** Opening Records provided block **

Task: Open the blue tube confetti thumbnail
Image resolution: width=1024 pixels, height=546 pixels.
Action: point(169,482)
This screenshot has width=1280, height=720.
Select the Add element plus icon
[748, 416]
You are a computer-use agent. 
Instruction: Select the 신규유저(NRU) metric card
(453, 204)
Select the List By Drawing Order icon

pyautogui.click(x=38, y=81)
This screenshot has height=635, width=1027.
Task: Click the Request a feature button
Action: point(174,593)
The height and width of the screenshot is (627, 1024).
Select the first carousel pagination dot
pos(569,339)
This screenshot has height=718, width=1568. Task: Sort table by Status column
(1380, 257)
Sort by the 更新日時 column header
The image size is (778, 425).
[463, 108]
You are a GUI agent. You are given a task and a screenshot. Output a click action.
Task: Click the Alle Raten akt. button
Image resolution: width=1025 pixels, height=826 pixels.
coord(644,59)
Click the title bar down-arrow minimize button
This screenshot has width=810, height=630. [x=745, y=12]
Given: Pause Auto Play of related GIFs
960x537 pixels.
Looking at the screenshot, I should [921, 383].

** Closing Records provided block **

--- Prompt ---
Give back exactly the lines from the one that contains "The height and" to the end of the data above, both of those lines included.

--- Answer to the exercise ---
The height and width of the screenshot is (627, 1024).
Select the first carousel pagination dot
pos(569,339)
This screenshot has height=718, width=1568. Task: Sort table by Status column
(1380, 257)
Sort by the 更新日時 column header
The image size is (778, 425).
[463, 108]
You are a GUI agent. You are given a task and a screenshot. Output a click action.
Task: Click the Alle Raten akt. button
Image resolution: width=1025 pixels, height=826 pixels.
coord(644,59)
Click the title bar down-arrow minimize button
This screenshot has width=810, height=630. [x=745, y=12]
Given: Pause Auto Play of related GIFs
960x537 pixels.
Looking at the screenshot, I should [921, 383].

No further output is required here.